◆ **Task to carry out**
Extend the passage below on appealing a denied long-term disability claim under ERISA, beginning immediately after its final sentence.

◆ **Document excerpt**
Your disability insurance company just sent you a letter denying or terminating your Long Term Disability (LTD) insurance benefits.  You are so mad you could spit nails, and you cannot believe what you are reading.  When you get to the end of their letter, they tell you that you may file an appeal within 180 days, and they explain that you appeal the denial….right back to them!  That is right, the same insurance company that just said you were not disabled is giving you the chance to appeal their decision, and they get to decide if they were wrong?  Seems like a waste of time, doesn’t it?  You are wondering, why would I do the appeal?

If you have group disability coverage through your employer, the answer is simple.  You must file the appeal, because the law makes you do it.  And if you do not send them an appeal, you will never legally be allowed to win a lawsuit.

Why is this?  The U.S. Department of Labor has regulations that apply to group disability plans offered through private employers.  Those regulations spells out a whole series of procedures and time frames that are designed to give employees a full and fair review when they file a claim for disability benefits. The “full and fair review” is required by 29 U.S.C. Sec. 1133, one of the statutes that make up the Employee Retirement Income Security Act – ERISA.

ERISA is the the federal law that regulates employer provided insurance and pension plans.  One of the Department of Labor’s regulation, 29 C.F.R. Sec. 2560-503-1, requires disability plan administrators to decide claims within a certain time.  It also requires plan administrators to give employees 180 days to file an appeal if their claim is denied.  This appeal is mandatory for the employee and the ERISA plan administrator.  You have to file the appeal and they have to decide it.  Theoretically, the idea is to give the ERISA administrator the chance to fix any errors they made before getting a court involved by giving you the chance to send them anything they may not have seen or send in argument explaining why they were wrong.

◆ **Recorded data**
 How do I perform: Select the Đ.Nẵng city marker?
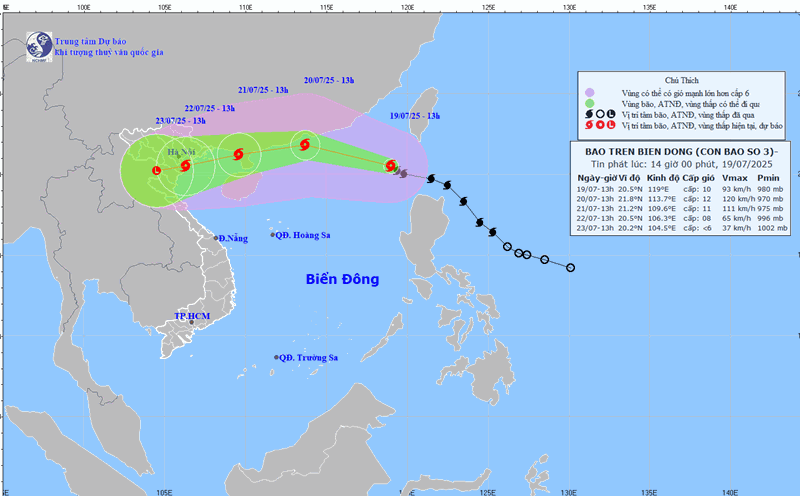pyautogui.click(x=215, y=238)
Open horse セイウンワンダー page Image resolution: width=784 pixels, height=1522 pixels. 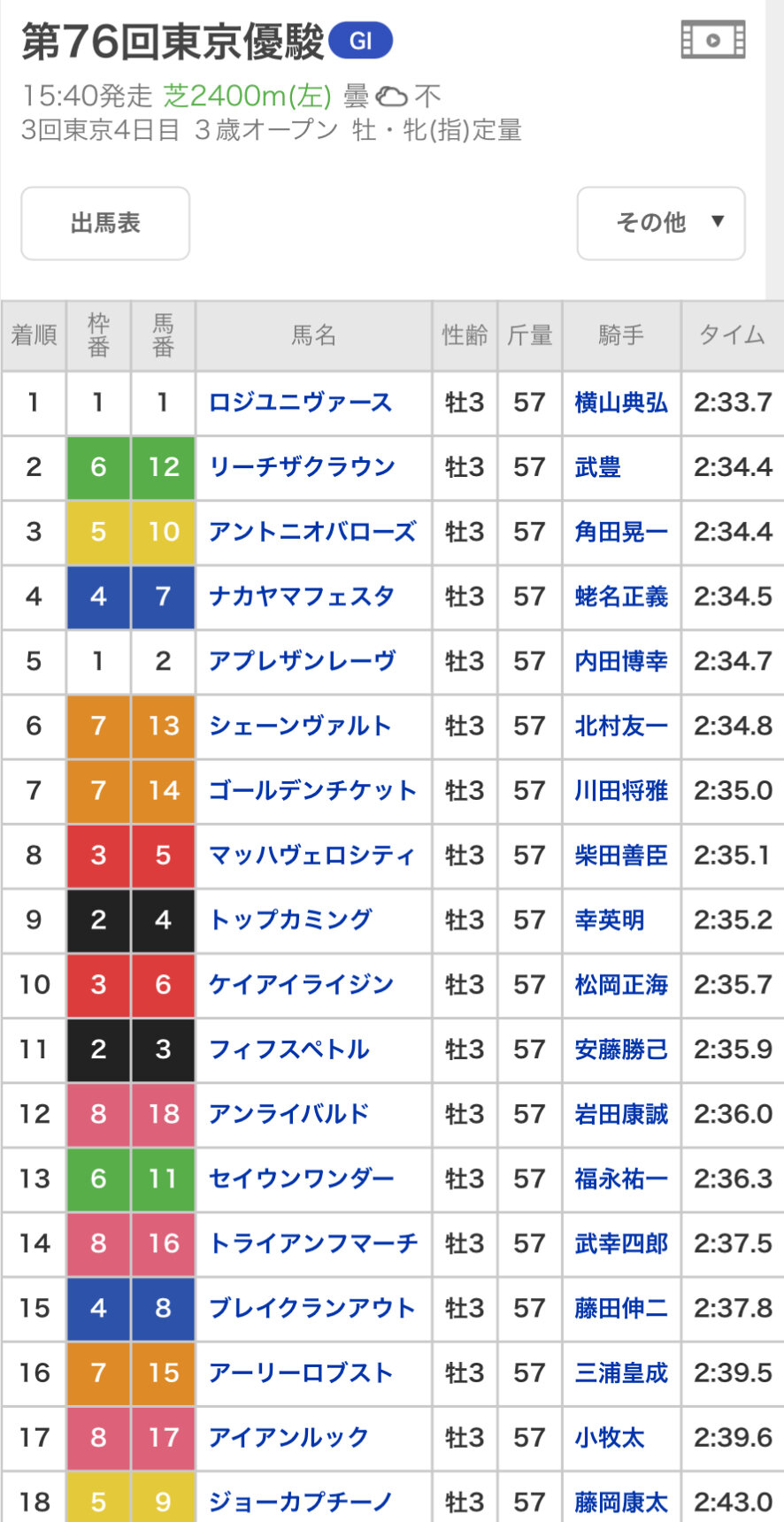point(302,1179)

◆ **Answer to this exercise**
They other key aspect of this is that you must get in all of your evidence during the appeal.  That means any evidence you would ever want a federal judge to look at if you have to file a lawsuit.  The reason for this is that you do not get to introduce doctor’s reports or their testimony in court if you did not send them to the administrator when you made your claim or when you filed the mandatory appeal.  Similarly, you do not get to offer the opinions of vocational experts, functional capacity experts, or even the testimony of lay (non-expert) witnesses talking about what they have seen that makes you disabled if you have not sent those in during the claim or during the appeal.  For this reason, having an attorney handle the mandatory appeal is crucial.

You must file the appeal within 180 days, and you must fully develop all of the evidence you would ever want a court to see in your case during the appeal.  Too many people do not do this.  If you are one of them and you do not appeal, you claim will be dead on arrival at the courthouse.  It will get dismissed by a judge.  If you sent in a simple letter saying you appeal without offering powerful evidence, your case, it likely will not make it out of the starting blocks either. Do not make those mistakes.  Be sure to appeal, and when you do, hit the disability insurance adjuster with all guns blazing.

If your Group / ERISA disability insurance claim was denied, call John V. Tucker at (866) 233-5044 or send Tucker Law Group an online inquiry using our Online Contact Page.  Mr. Tucker represents people just like you in ERISA disability claims and lawsuits all over the U.S.A.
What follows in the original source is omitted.